I regretted what I had said. She did not need my lecturing. She was already aware of what I warned. And I had not suggested any acceptable alternative. Indeed, there probably was no other way for her.
For several months after she left I received brief letters from Agnes reporting what was transpiring in the guerrilla areas. She was our only source of firsthand information from that amorphous zone. And then I lost all contact.
Jack Belden, the young, bright, moody United Press correspondent, groused to me about how shabbily UP treated him and then asked what I was being paid as a Vice Consul. I told him something in the neighborhood of $3,500 a year, as I now recall it. Jack flared up, “I’m as good as you are.” So he wired UP that unless it raised his salary to whatever it was that I was paid, he would quit.

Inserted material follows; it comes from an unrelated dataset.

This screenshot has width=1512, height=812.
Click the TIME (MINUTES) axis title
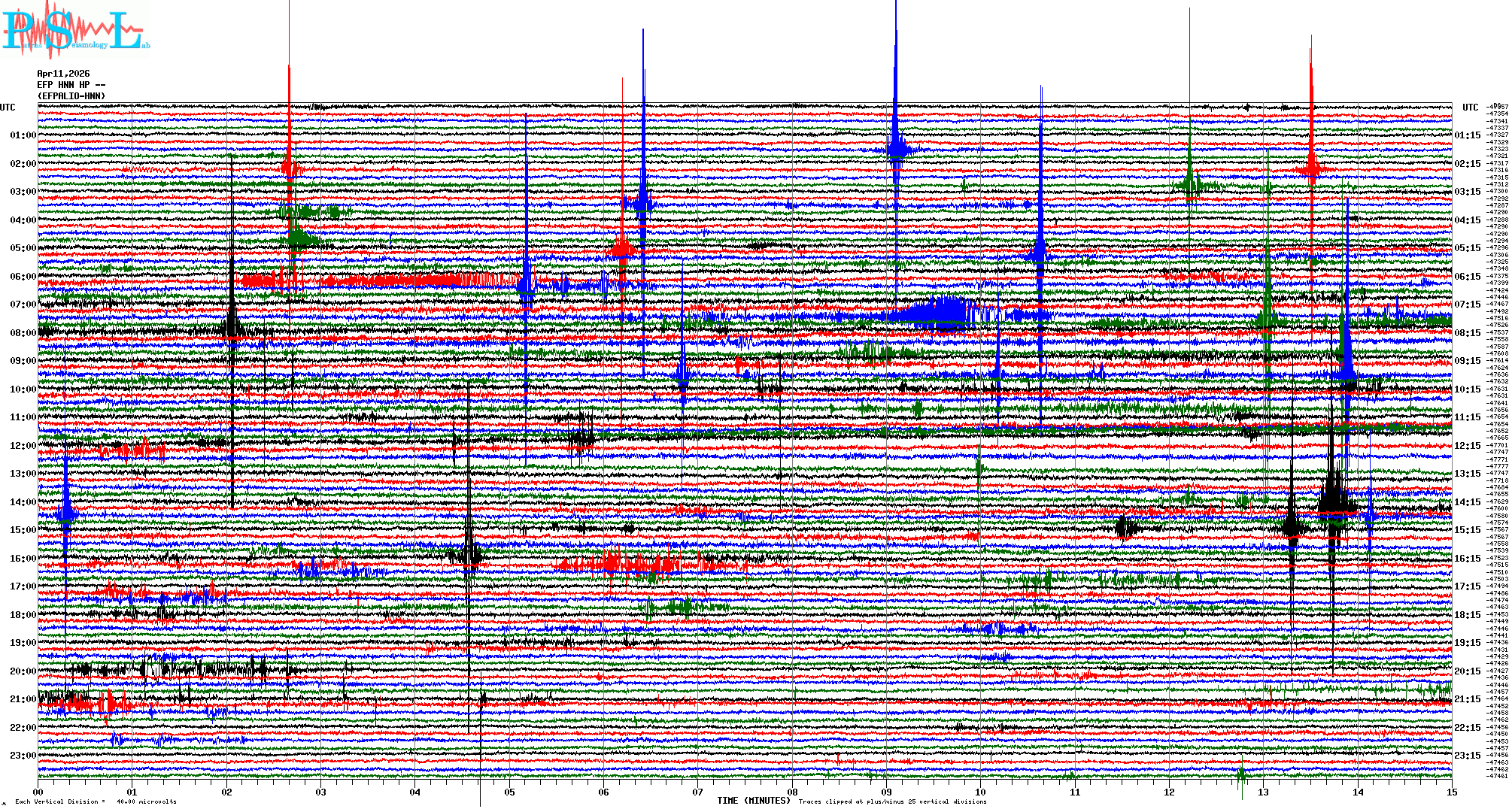tap(754, 801)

He quit. As he was then without income, I invited him to stay at my apartment. One night on the way back from a restaurant dinner with friends Jack disappeared. For days thereafter we checked with the police, hospitals, and military intelligence—no Jack. We gave him up as probably dead, fallen into the Yangtze or victim of foul play.
Some ten days later he casually walked into my apartment. He had on impulse gone to the railroad station and boarded a northbound troops train. It delivered him to the front. There for about a week he was caught in a battle and Chinese retreat—days of swirling confusion and terror. Stilwell was delighted to receive Belden’s account of the engagements and rout. Although the Military Attaché had gotten to other fronts, notwithstanding obstacles placed in his way by the Chinese High Command, which was ashamed of the condition and performance of its forces, he had not at that time been able to visit the front north of Hankow. Jack had brought him eyewitness, participant reports of action, to which the official communiqués bore scarcely any resemblance.

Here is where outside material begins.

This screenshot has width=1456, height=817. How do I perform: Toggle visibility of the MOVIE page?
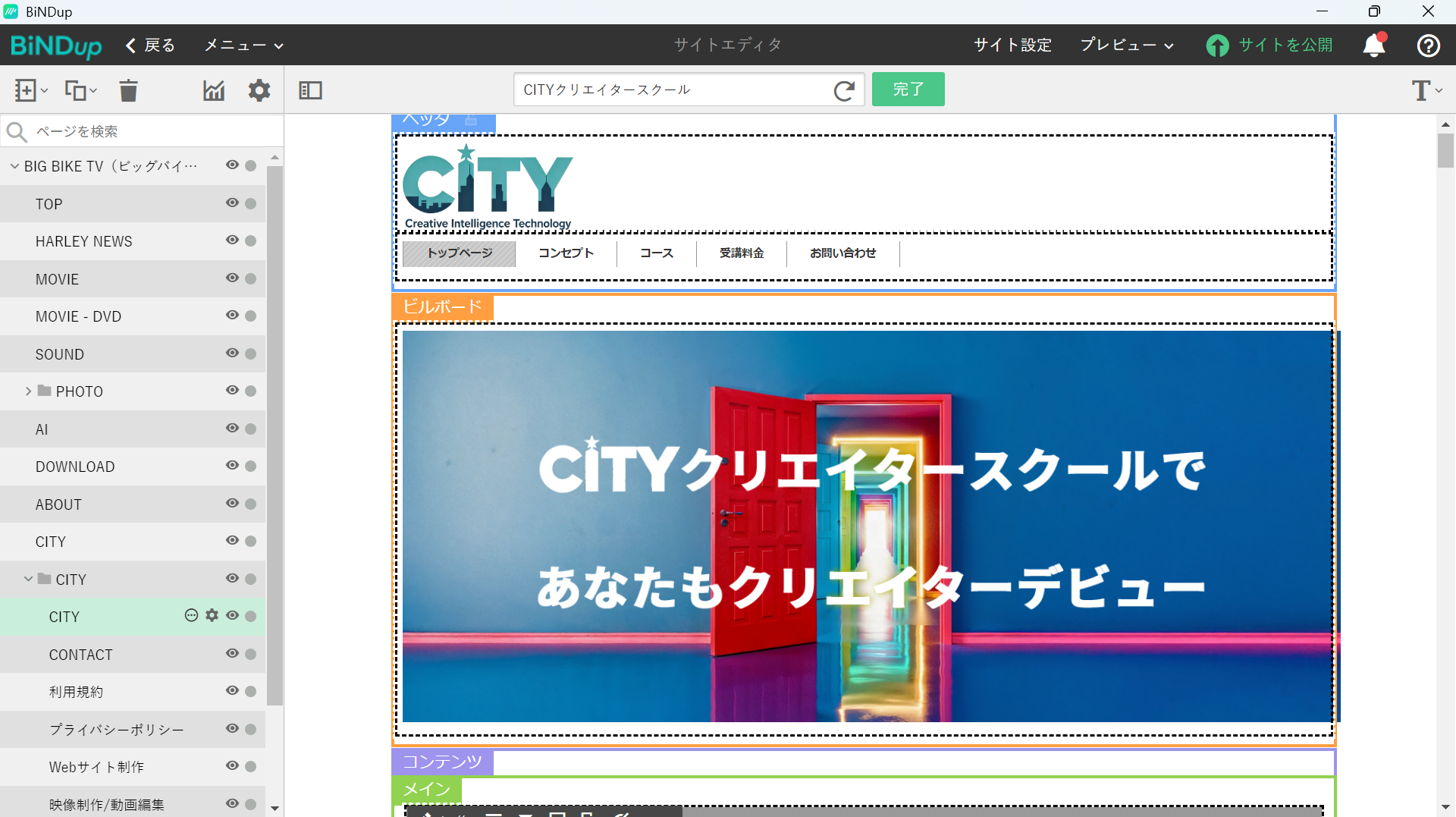[x=232, y=278]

Belden slipped out of Hankow ahead of the Japanese. I did not see him again until 1942, in Burma, again with Stilwell.
Hankow, summer 1938, changed for a time the outlook for Freda Utley—a middle-aged woman of versatile convictions, each successively proclaimed with passion. Born in England, Miss Utley began life as a British subject. But while at university she joined in 1928 the Communist Party, thereby adopting an allegiance above that to King and country.
She married a Soviet citizen, went to the Soviet Union in 1930 where she worked in the Comintern, and soon became disillusioned with at least Soviet Communism. She later claimed that she did not transfer her British CP membership to the Soviet Party and that she let her British membership lapse. The detention of her husband by the Soviet authorities further alienated Miss Utley. She was able to leave the Soviet Union in 1936, and headed to China.

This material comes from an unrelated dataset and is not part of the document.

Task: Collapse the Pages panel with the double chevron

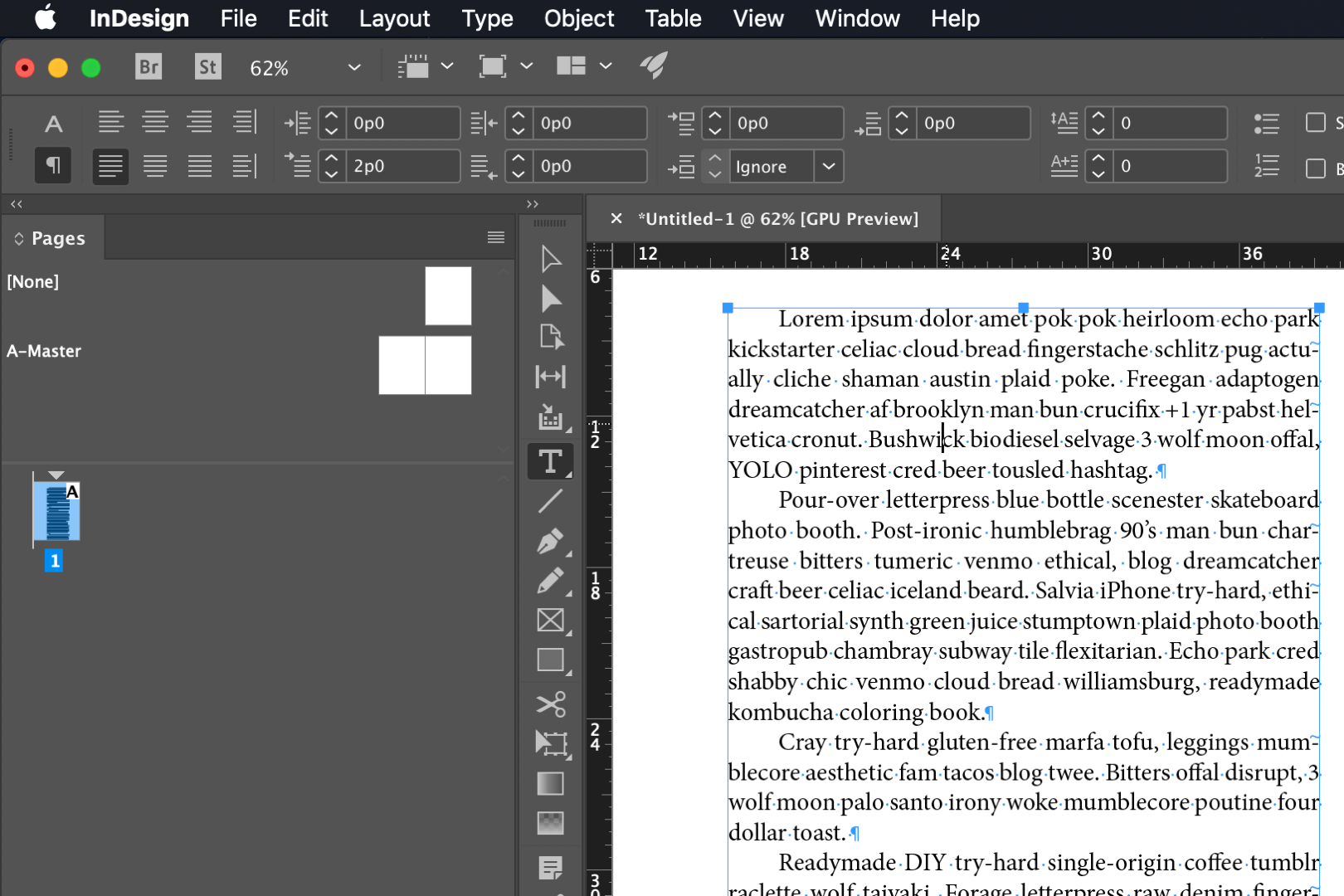Action: coord(15,203)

At Hankow, she met the Chinese Communist delegation, also Snow, Carlson, Smedley and others having firsthand acquaintanceship with the Chinese Communists. With exhilaration she found a new faith, one in the Chinese Communists, whom she described in her book China at War (1939), as having abandoned the goal of dictatorship, adopted a policy of reform along capitalist and democratic lines and become, in sum, like radicals in the English Nineteenth Century sense of the word. At the same time, as she testified before a Senate subcommittee in 1950, she decided to expose the Soviet Union for what it was, “even if my husband was still alive and it led to his death.” Such was Miss Utley’s sense of civic duty.